>> Start Reading passage

Metadata-Version: 2.1
Name: udata-search-service
Version: 0.0.0.dev121
Summary: udata search service
Author-email: Opendata Team <opendatateam@data.gouv.fr>
Description-Content-Type: text/markdown
Requires-Dist: dependency-injector==4.36.0
Requires-Dist: elasticsearch==7.15.0
Requires-Dist: elasticsearch_dsl==7.4.0
Requires-Dist: Faker==11.3.0
Requires-Dist: flake8==4.0.1
Requires-Dist: Flask==2.0.1
Requires-Dist: gunicorn==20.1.0
Requires-Dist: kafka-python==2.0.2
Requires-Dist: pydantic==1.9.0
Requires-Dist: pytest==6.2.5
Requires-Dist: pytest-flask==1.2.0
Requires-Dist: markdown==3.3.3
Requires-Dist: beautifulsoup4==4.10.0
Project-URL: Home, https://github.com/opendatateam/udata-search-service

# udata-search-service

A search service for udata.

>> End Reading passage
>> Start Material supplied

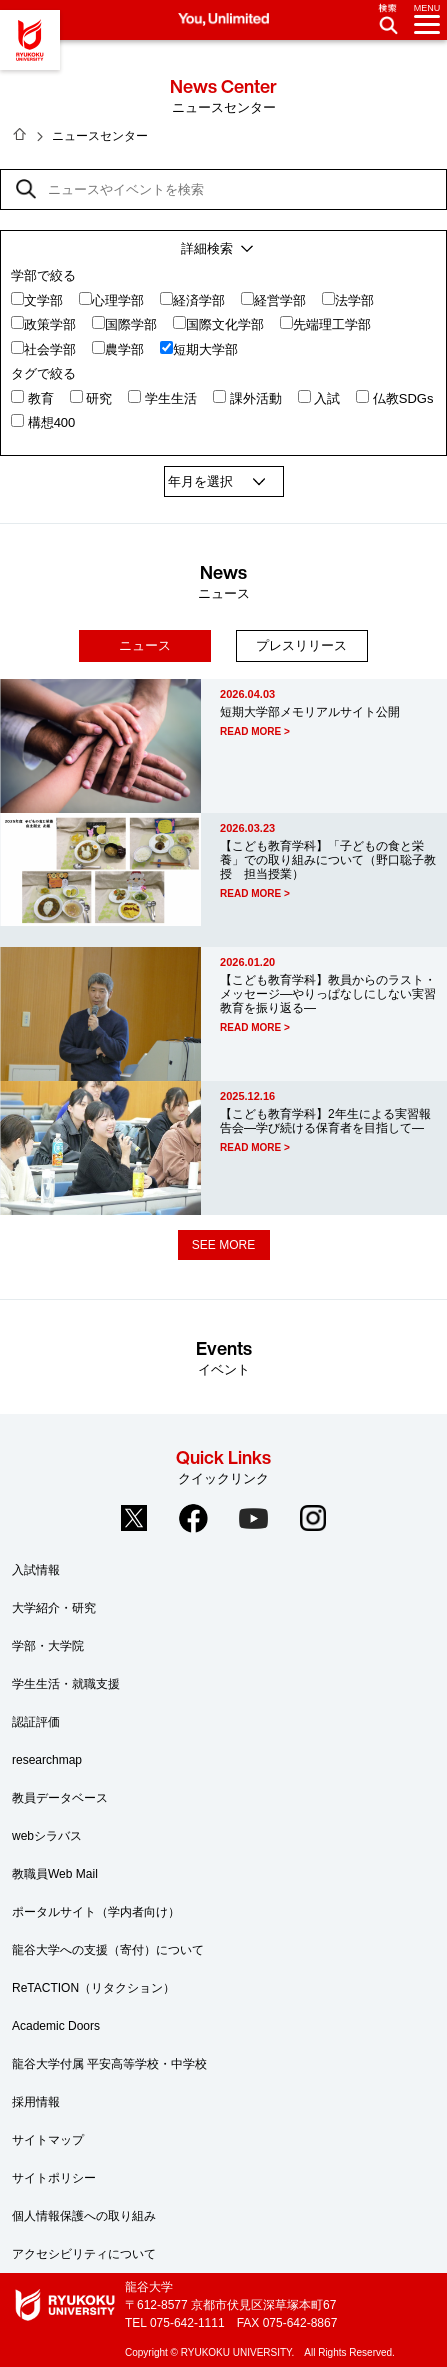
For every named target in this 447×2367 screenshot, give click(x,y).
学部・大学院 (48, 1646)
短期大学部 (205, 349)
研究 (99, 398)
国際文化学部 (225, 324)
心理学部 (118, 300)
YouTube (253, 1518)
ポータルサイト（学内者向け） (96, 1912)
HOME (20, 134)
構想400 (52, 422)
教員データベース (60, 1798)
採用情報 (36, 2102)
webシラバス (47, 1836)
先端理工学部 (332, 324)
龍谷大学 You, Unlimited (30, 40)
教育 (41, 398)
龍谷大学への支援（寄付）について (108, 1950)
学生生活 (171, 398)
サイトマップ (48, 2140)
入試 (327, 398)
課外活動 (256, 398)
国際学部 (131, 324)
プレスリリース (301, 645)
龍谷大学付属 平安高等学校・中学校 (109, 2064)
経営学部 (280, 300)
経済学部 (199, 300)
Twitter (134, 1518)
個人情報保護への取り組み (84, 2216)
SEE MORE (223, 1245)
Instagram (313, 1518)
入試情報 (36, 1570)
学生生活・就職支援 (66, 1684)
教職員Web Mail (55, 1874)
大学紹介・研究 (54, 1608)
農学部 (124, 349)
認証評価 (36, 1722)
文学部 (43, 300)
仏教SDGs (403, 398)
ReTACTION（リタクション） (93, 1988)
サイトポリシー (54, 2178)
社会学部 (50, 349)
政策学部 (50, 324)
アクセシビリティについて (84, 2254)
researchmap (47, 1760)
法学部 (354, 300)
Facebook (194, 1518)
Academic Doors (56, 2026)
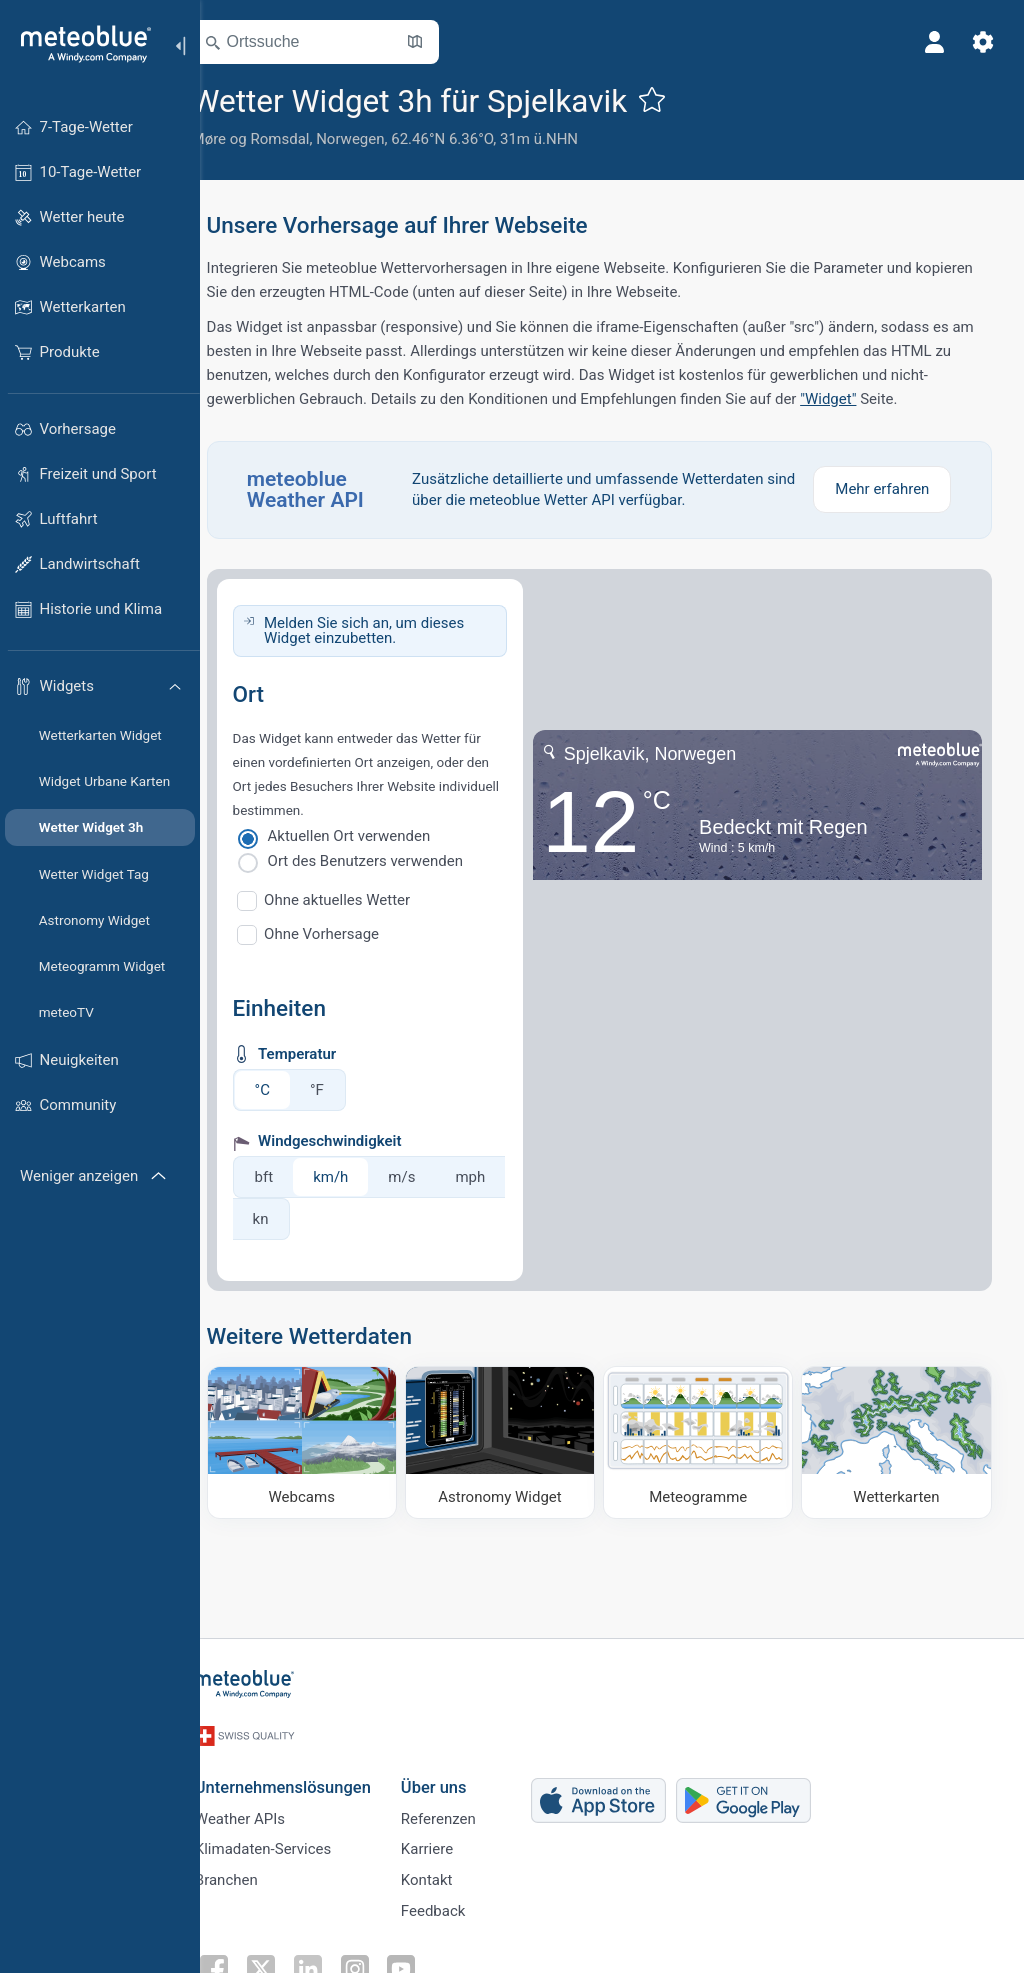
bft (292, 1177)
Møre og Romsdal (279, 139)
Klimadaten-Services (288, 1841)
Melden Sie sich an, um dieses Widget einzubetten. (392, 630)
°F (345, 1090)
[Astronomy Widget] (517, 1440)
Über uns (459, 1774)
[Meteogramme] (707, 1440)
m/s (430, 1177)
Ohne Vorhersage (350, 934)
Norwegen (379, 139)
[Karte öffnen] (443, 42)
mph (296, 1219)
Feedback (458, 1907)
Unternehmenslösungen (308, 1774)
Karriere (452, 1841)
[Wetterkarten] (898, 1440)
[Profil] (932, 42)
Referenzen (463, 1808)
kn (359, 1219)
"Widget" (857, 399)
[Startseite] (79, 44)
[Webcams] (326, 1440)
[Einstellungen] (980, 42)
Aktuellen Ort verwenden (377, 836)
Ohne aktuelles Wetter (366, 900)
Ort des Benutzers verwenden (393, 861)
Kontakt (452, 1874)
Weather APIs (265, 1808)
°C (290, 1090)
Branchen (251, 1874)
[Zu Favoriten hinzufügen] (681, 99)
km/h (359, 1177)
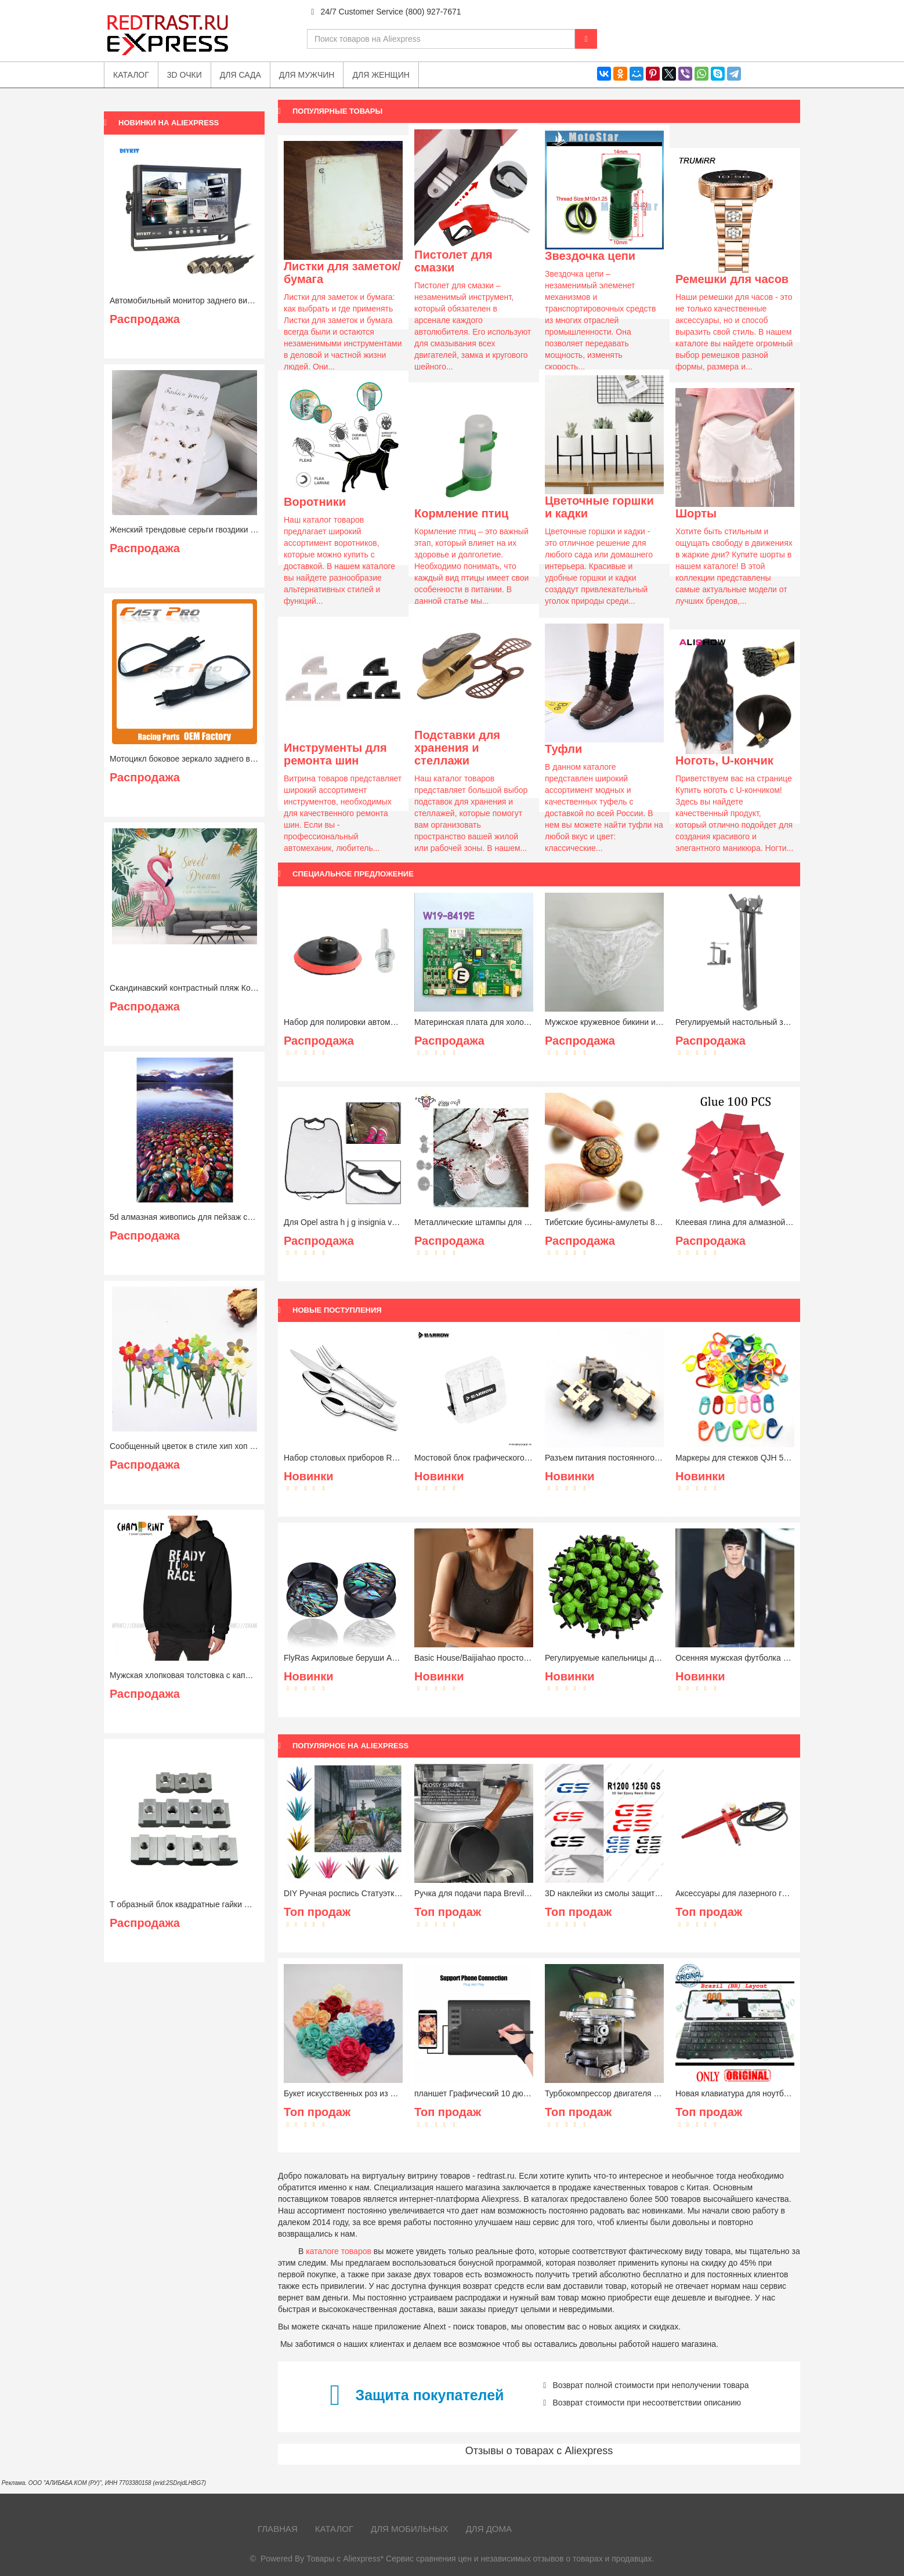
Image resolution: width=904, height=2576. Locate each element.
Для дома (489, 2529)
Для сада (240, 74)
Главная (278, 2529)
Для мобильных (410, 2529)
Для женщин (380, 74)
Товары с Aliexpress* (345, 2558)
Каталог (334, 2529)
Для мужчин (307, 74)
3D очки (184, 74)
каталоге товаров (338, 2251)
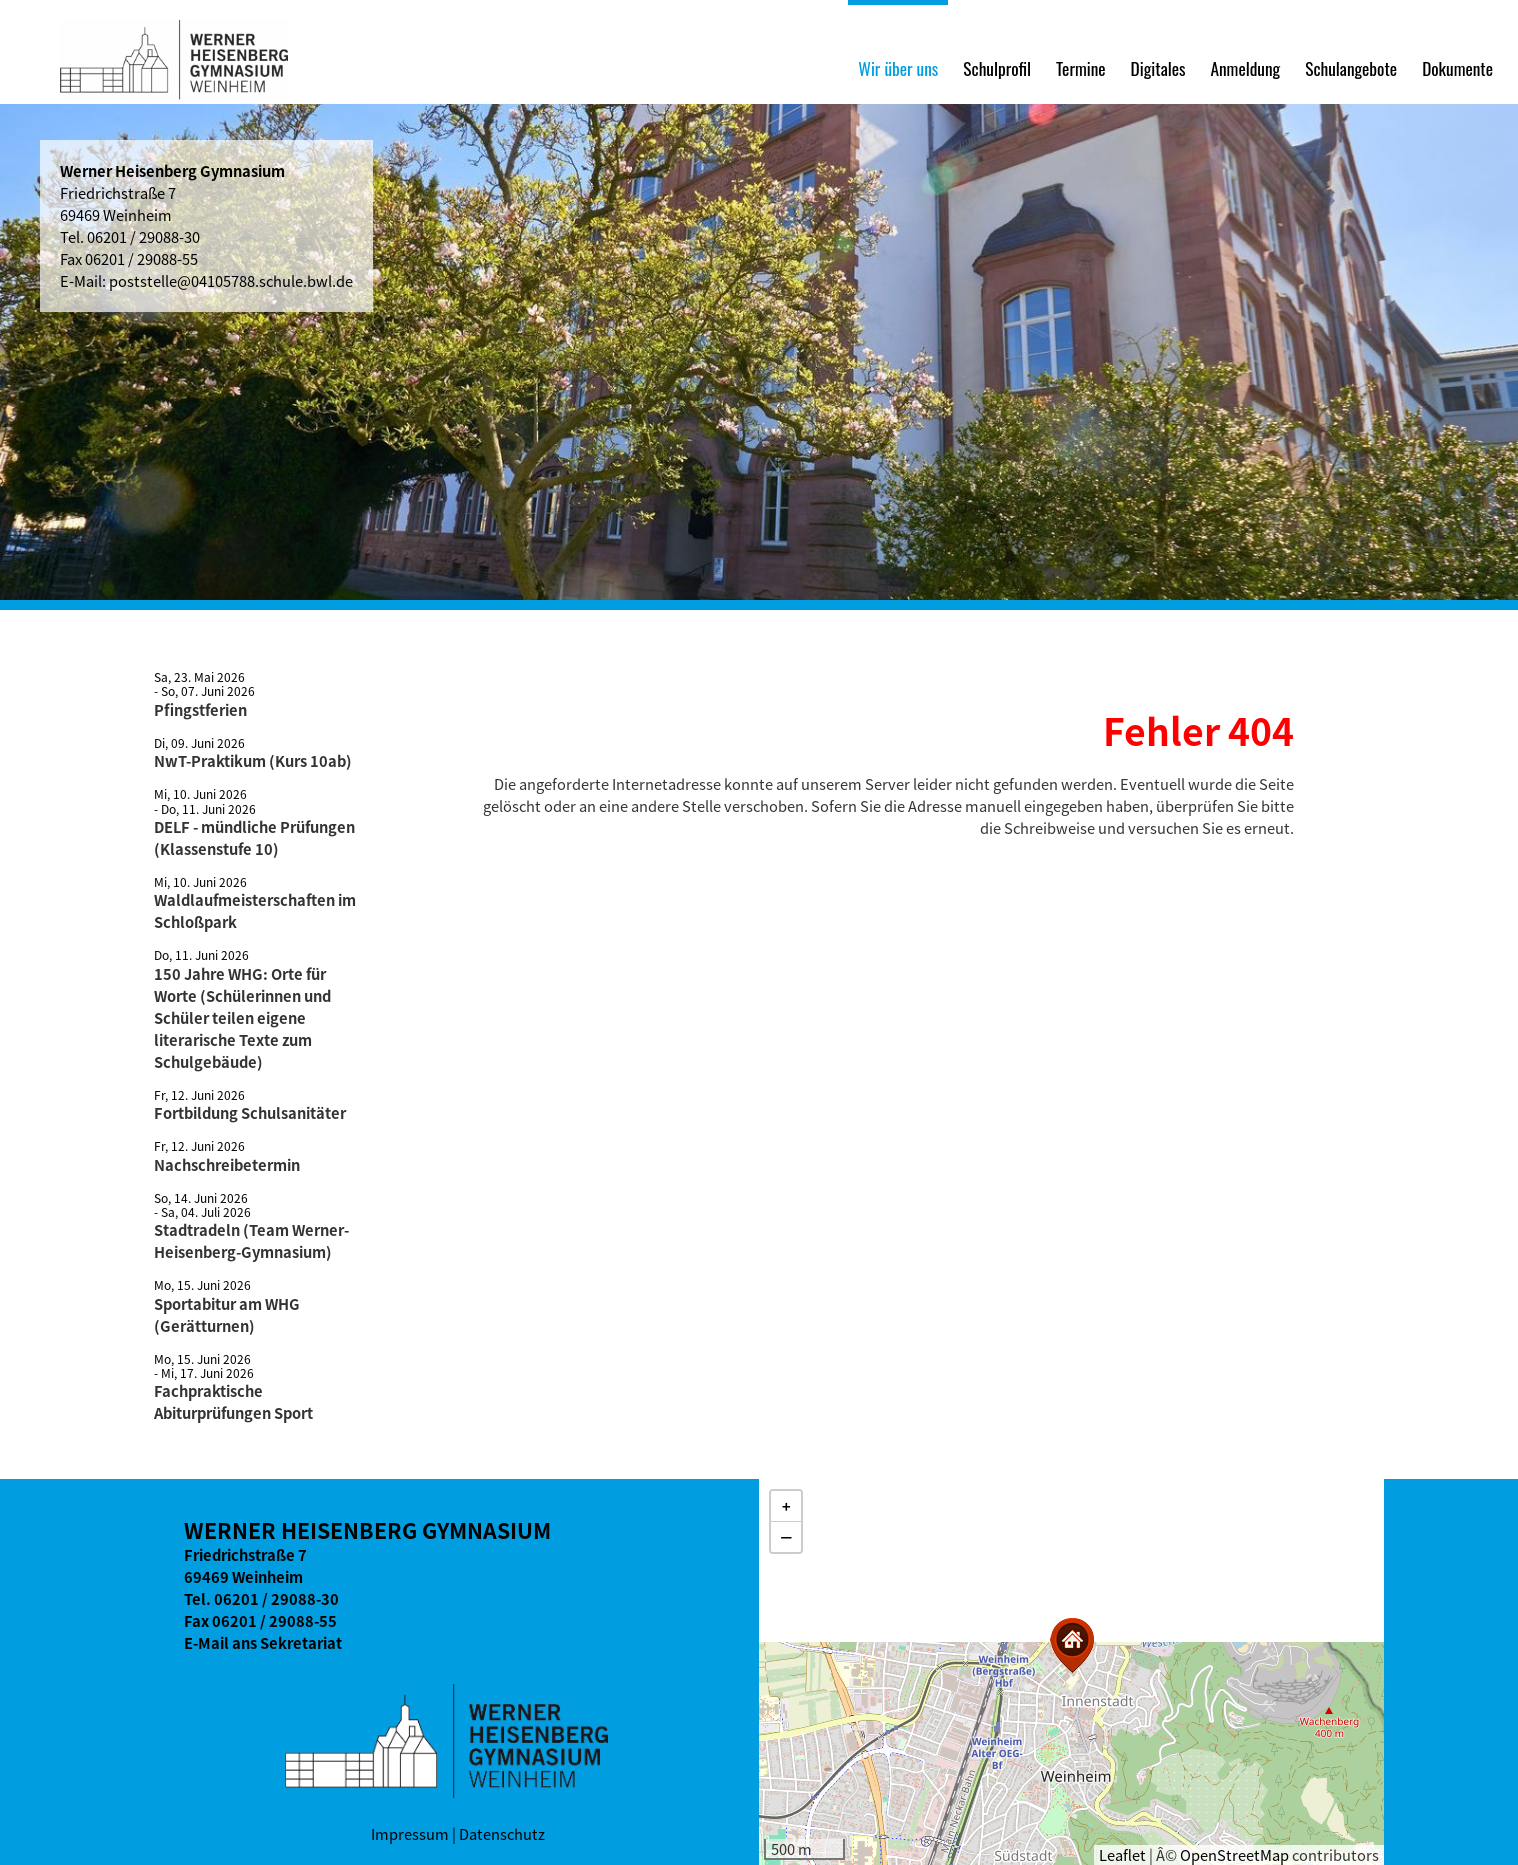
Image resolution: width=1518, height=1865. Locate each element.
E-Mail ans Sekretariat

>> End Material supplied

Directive :: Pick up the udata-search-service package description after its last line and keep writing it.

Final answer ::
The idea is to have search service separated from the udata MongoDB.
The indexation update is made using real-time messages with Kafka.

See the following architecture schema:
![Udata Search Service architecture schema](docs/udata-search-service-schema.png "Udata Search Service architecture schema")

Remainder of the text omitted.